▼寓話や言い伝えなどが集められた本のようだ
旅人の男がある岩辺に腰掛け休んでいると、ふと後ろから誰かに呼ばれたような感覚がする。
振り返ってみるとそこには誰も居なかったのだが、代わりに、何か薄ぼんやりと光っている黒い杭が岩陰に刺さっている事に気が付いた。
男はまるで引き寄せられるかのようにその杭に近付いた。
何かに意識でも乗っ取られたのかというくらい、だんだんと自分の手がその杭へと勝手に伸びていく。
そして、手が杭を掴もうとしたその時。
「抜いちゃだめ」
声が聞こえたのと同時に、男が伸ばした手は物凄く強い力で掴まれた。突然現れた、何者とも分からない手によって。
その瞬間、男はハッと目を覚ます。
どうやら男は岩辺で休みうたた寝をしていたようだった。
慌てて後ろを振り返ったが、あの黒い杭はどこにも見当たらない。
けたたましく鳴る心臓の音をよそに、あれは夢だったのだろうかと思案する。
しかし男がふと自分の腕を見ると、そこにはまるで獣にでも掴まれたかのような手の跡が、はっきりと残っていた。
残されたその跡は、3年経っても消えなかったという。
大昔、四獣と呼ばれる神を四方の村で祀っていた。
これはその一つの村の話。
ある時村で、神を祀る祠の前に一人の子供が立っているのを村人が見つけた。
子供は手に、何か大きくて黒い釘のようなものを持っていたという。
子供は村人に言った。
「これから厄災がこの辺り一辺を襲います。私は厄災を食べるのですが請負う量が多いので、反動で村が消し飛びます。ですので皆どこか遠くへ行ってください」
突然現れた見知らぬ子供にそう言われ、村人たちは困惑した。
しかし子供の見た目と持っている釘の様なものは、今まで自分たちが祀ってきた四獣の一つである魚にそっくりである事に気が付いた。
神様だ。神様が現れた。
皆、神様の言うとおりここから一度遠くへ離れよう。
そう言って村人たちは急いで村から離れ、どこか村を見渡せる高い場所へと逃げた。
そして彼らが瞬きしたその一瞬で。
空は陰って赤く染まり、何かとてつもない大きな暴風が起こったと思ったその瞬間に、村は無くなっていた。

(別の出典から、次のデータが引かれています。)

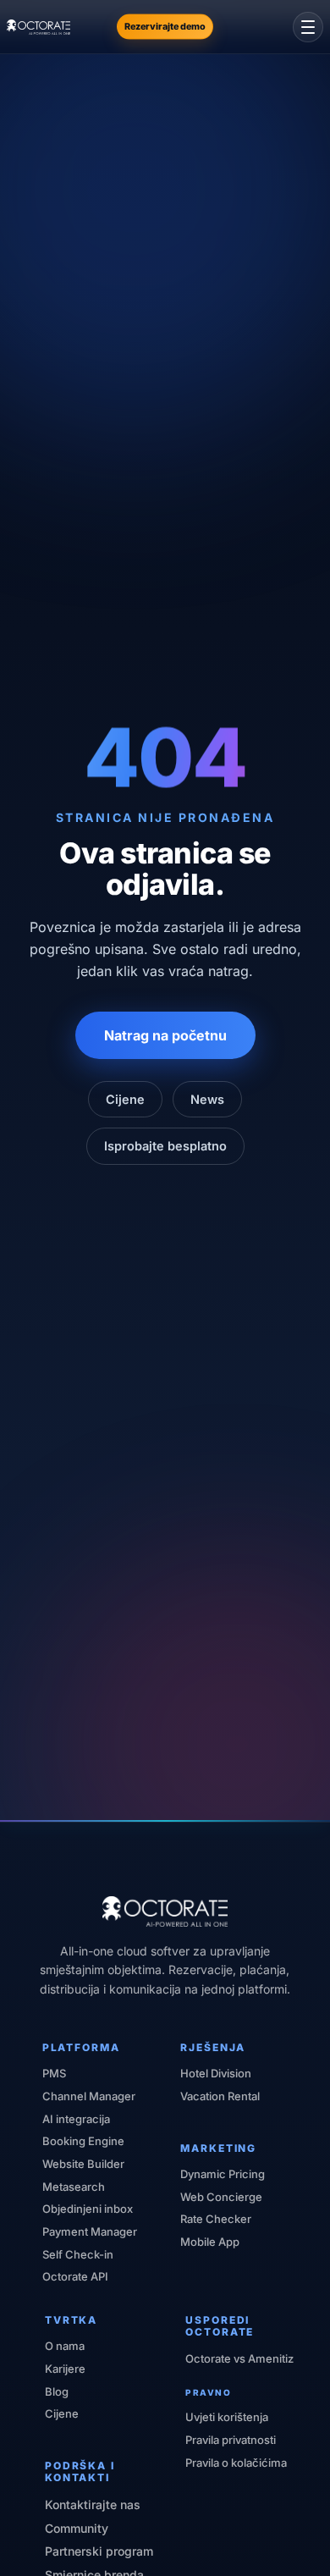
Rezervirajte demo (165, 25)
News (207, 1099)
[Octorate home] (38, 27)
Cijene (125, 1099)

まるでその場所だけ抉り取られてしまったかのように、影も形も無く、子供が言っていたように見事に村は消し飛んでいた。
空は段々と元に戻っていく様子が見えのだが、村人たちは呆然と村があったはずのその場所を見つめるばかりだったという。
村人たちは村のあった場所に再び降りてくると、神を祀っていた祠の残骸だけが少し残っていることに気が付いた。
そして、残っていた岩壁に何か模様のような物と、あの時子供が握っていた黒い釘が地面に突き刺さっているのを発見した。
以降村人たちはその場所を神聖なものとした。
祠だけを建て直し、木々や草花を植え、村は別の場所へ移したのだという。
ある少女のお話。
少女の母は「外に遊びに行っても良いけど、黒い杭だけはもし見つけても絶対に抜いちゃだめよ」と少女に言います。
しかし少女は母の言いつけを破ります。
外に出かけた少女は地面に刺さった黒い杭を見つけ、興味本位に杭を抜き取ります。
「チリン」と遠くで鈴が鳴るような音が聞こえました。
少女は再び黒い杭を見つけ、また音が鳴るのではないかと思いそれを抜き取ります。
「チリン」と今度は自分の近くから鈴が鳴るような音が聞こえました。
少女は母の言いつけも忘れたように、また見つけた杭を抜き取ります。
「チリン」と自分の背後から鈴がなるような音が聞こえました。
少女は杭を探し出しそして地面から抜き取ります。
「チリン」と耳元で鈴が鳴るような音が聞こえました。
少女は楽しげに杭を見つけ、また抜き取ります。
しかし、鈴の音は聞こえてきませんでした。
不思議に思った少女が辺りをぐるりと見回すと、
「チリン」
頭の中で大きくその音が響くと、少女の視界は真っ暗闇に染まり、そのまま闇へと飲み込まれてしまいました。
チリン
音だけが、静かにそこで響き渡りました。